As someone who has spent nearly two decades supporting new teachers, I’ve witnessed firsthand how practical feedback delivered quickly and efficiently can transform teaching practice, improve self-efficacy, and support teacher retention and student learning. AI gives us the chance to deliver this feedback faster and at scale.
Recently, Relay Graduate School of Education completed a pilot program with TeachFX using AI-powered feedback tools for our teacher prep work. First- and second-year teachers more than doubled student response opportunities, improved their use of wait time, and asked more open-ended questions. Program participants described the experience as “transformative,” and found the tools accessible and effective.

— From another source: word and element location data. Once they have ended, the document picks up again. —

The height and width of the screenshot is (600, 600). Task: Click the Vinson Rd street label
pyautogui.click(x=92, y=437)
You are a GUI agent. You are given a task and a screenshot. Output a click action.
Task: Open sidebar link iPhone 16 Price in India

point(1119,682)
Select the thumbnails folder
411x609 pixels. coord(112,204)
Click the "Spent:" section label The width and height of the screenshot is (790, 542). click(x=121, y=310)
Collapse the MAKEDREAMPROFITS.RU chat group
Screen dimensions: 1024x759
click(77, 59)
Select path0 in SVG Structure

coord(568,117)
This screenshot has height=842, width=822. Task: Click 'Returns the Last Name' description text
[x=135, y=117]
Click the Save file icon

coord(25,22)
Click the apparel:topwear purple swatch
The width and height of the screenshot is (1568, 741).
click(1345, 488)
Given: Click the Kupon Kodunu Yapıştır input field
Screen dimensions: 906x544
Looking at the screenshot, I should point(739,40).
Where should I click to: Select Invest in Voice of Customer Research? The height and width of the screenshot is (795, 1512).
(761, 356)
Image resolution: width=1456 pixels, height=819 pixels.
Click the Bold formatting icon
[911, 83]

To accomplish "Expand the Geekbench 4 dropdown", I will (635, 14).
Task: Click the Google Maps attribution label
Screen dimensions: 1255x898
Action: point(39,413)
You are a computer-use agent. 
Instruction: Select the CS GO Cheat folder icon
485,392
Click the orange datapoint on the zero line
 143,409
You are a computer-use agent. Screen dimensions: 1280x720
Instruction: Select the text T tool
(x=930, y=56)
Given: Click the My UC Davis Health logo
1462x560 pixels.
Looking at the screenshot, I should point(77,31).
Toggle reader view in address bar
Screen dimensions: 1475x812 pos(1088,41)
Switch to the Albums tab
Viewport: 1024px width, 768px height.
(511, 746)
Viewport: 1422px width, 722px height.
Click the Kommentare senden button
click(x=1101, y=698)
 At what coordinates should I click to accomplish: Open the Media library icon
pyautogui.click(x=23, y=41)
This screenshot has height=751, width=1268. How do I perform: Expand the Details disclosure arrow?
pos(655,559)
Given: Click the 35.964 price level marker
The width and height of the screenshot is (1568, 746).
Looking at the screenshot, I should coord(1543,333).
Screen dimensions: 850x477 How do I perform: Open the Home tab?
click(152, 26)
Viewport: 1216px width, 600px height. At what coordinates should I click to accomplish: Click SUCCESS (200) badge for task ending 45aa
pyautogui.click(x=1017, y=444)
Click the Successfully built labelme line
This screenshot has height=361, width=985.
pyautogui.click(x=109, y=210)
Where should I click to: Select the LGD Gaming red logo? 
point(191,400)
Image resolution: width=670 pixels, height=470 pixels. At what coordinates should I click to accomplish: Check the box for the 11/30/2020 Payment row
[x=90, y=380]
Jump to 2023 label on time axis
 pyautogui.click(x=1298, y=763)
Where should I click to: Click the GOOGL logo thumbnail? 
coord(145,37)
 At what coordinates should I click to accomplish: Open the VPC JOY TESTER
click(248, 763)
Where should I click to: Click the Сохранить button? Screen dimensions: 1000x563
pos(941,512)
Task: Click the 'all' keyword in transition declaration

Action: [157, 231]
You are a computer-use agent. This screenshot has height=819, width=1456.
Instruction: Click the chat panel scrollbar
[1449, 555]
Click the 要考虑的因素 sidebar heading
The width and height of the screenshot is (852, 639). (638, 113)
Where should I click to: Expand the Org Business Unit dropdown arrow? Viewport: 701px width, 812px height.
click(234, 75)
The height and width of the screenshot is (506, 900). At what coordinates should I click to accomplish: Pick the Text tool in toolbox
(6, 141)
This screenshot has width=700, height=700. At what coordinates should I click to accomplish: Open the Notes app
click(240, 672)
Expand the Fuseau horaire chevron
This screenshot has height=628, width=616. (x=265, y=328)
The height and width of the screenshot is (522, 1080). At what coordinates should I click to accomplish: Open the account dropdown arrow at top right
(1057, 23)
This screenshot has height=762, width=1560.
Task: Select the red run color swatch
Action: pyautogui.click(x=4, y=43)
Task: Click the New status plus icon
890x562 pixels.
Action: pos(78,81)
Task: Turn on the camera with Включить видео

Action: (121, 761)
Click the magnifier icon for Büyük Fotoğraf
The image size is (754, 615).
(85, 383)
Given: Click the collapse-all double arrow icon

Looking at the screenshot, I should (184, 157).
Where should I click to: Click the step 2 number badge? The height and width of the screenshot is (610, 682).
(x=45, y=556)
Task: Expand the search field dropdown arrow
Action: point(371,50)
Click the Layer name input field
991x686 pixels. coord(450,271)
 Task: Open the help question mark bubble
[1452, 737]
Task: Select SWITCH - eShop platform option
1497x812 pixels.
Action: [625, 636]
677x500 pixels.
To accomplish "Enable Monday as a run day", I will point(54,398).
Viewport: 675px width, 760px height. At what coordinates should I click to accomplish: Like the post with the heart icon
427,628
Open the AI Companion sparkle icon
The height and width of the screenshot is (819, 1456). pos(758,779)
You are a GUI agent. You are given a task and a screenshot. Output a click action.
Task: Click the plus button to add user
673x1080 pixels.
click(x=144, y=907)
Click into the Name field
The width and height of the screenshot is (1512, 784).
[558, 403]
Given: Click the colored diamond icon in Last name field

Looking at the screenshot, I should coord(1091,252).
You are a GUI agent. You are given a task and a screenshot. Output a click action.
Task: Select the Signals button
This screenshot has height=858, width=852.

AI can support teacher preparation through effective feedback in these ways:
Real-time feedback
Teachers usually dominate classroom discourse, speaking for 70-80 percent of class time. There is little time left for student voices and engagement. AI tools track metrics such as student-versus-teacher talk time in real time. This enables teachers to identify patterns and adjust their instruction for more interactive, student-centered classrooms.
High-impact coaching
AI can produce detailed transcripts and visualize classroom interactions. This permits teachers to reflect on their practice and serves as a continuous feedback loop without adding to workloads.
In our recent pilot with TeachFX, grading time on formative observation assignments dropped by 60 percent, saving up to 30 hours per term. The reclaimed time was used for mentoring and modeling best practices with aspiring teachers.
With AI handling routine analysis, faculty identified strategic moments throughout lessons for targeted coaching. AI amplifies the reach and impact of the essential human touch.
Scaling high-quality feedback
What began as a small experiment has grown to include nearly 800 aspiring teachers. This scalability allows a teaching candidate in a rural school or urban district to consistently access meaningful, personalized feedback.
AI tools also show potential to reduce bias when used thoughtfully. AI can analyze classroom dynamics based on observable actions such as talk time, wait time, and types of questions asked. Human review and interpretation remain a must to check for AI hallucinations or other inaccuracies and to interpret patterns in context. Data sets need appropriate guardrails.
Allow teachers to build on their strengths
AI tools use supportive language to appreciate classroom projects and recognize the work that goes into each project, but students who self-reported high levels of stress or low levels of enjoyment said the feedback was often unhelpful or insensitive, according to Harvard research. Be thoughtful and intentional about the AI-powered feedback you share with students.
AI also helps teachers understand what they are doing well, which can often be a struggle. One TeachFX pilot participant said, “I was surprised at the focus on my strengths as well and how to improve on them. I think it did a good job of getting good details on my conversation and the intent behind it.”
I often tell new teachers: “You’ll never see me teach a perfect lesson because perfect lessons don’t exist. I strive to improve each time I teach, and those incremental gains add up for students.” AI helps teachers embrace this growth mindset by making improvement tangible and achievable.